Compassion as a Success Strategy

compassion as a success strategy
AUTHOR
Alan Gottlieb, Compositive Staff

Positive emotions like compassion build both grit and grace. And people who do the best are the people willing to share credit and cooperate.

In today’s political environment, one might be excused for concluding that being successful means vanquishing your adversaries in a zero-sum, dog-eat-dog game. But that’s diametrically opposed to the concept put forward in a new book by Northeastern University Professor David DeSteno.

“Emotional Success: The Power of Gratitude, Compassion, and Pride,” argues that positive emotions build both grit and grace.

“…there are a lot of emotions that make us willing to sacrifice, not only to help other people but to help our future selves and to work hard,” DeSteno says in an interview on the Knowledge@Wharton radio program on Sirius XM Channel 111.

“If you think about, where did self-control come from, where did the ability to delay gratification come from so that we could(set) long-term goals?” DeSteno said in the interview. “For millennia it really wasn’t about maxing out your 401(k) or completing the Whole 30 [diet]. Those things didn’t exist. What allowed you to be a success was to have good character—to be honest, to be fair, to pay back your debts, to be reliable.”

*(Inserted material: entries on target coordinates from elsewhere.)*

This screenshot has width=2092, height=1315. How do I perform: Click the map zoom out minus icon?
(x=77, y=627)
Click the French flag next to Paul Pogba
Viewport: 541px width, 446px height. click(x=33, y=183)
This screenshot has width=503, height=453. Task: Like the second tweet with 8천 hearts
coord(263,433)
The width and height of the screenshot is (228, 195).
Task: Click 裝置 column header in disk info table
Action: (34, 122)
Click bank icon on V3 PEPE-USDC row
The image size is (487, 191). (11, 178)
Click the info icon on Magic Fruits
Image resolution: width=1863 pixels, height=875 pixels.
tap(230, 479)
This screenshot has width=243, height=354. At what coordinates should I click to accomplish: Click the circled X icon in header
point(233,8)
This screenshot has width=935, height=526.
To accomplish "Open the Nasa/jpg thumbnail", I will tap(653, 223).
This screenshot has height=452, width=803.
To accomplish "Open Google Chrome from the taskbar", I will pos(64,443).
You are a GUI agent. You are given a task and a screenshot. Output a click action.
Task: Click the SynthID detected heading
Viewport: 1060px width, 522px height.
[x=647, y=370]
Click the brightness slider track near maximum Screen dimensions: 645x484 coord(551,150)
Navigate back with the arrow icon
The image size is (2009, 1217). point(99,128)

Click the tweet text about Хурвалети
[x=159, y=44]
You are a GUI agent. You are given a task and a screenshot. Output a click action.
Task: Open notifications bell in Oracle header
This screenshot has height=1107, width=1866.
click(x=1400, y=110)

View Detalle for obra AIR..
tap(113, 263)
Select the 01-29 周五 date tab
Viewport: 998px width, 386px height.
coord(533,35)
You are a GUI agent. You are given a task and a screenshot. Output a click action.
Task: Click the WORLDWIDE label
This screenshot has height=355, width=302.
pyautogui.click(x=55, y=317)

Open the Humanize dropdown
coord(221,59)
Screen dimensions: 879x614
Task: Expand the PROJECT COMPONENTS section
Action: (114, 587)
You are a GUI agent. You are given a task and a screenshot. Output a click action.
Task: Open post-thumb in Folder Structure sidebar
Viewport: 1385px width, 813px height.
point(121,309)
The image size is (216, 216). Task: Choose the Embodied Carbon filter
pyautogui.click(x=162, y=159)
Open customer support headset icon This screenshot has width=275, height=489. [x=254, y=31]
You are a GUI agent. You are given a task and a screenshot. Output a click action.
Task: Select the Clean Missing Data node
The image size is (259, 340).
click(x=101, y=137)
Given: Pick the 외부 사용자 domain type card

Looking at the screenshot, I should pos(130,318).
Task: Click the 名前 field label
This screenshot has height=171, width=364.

When people ask him whether they should “be a jerk or a nice guy” to be successful, DeSteno said he asks them, “What’s your time frame?”

In the short term, if you want to be a jerk, if you take credit for other people and exploit them, you’re going to rise pretty quickly. But it’s going to be very short-lived. All the models we know show that the people who do the best are the people willing to share credit, to cooperate. If you want balanced, long-term success, inculcating these emotions in your teams and in yourself not only will give you grit, but it will give you that social capital to help you succeed.”

Compositive believes that helping your children develop character traits that help build strong and healthy relationships is an essential component of a whole education.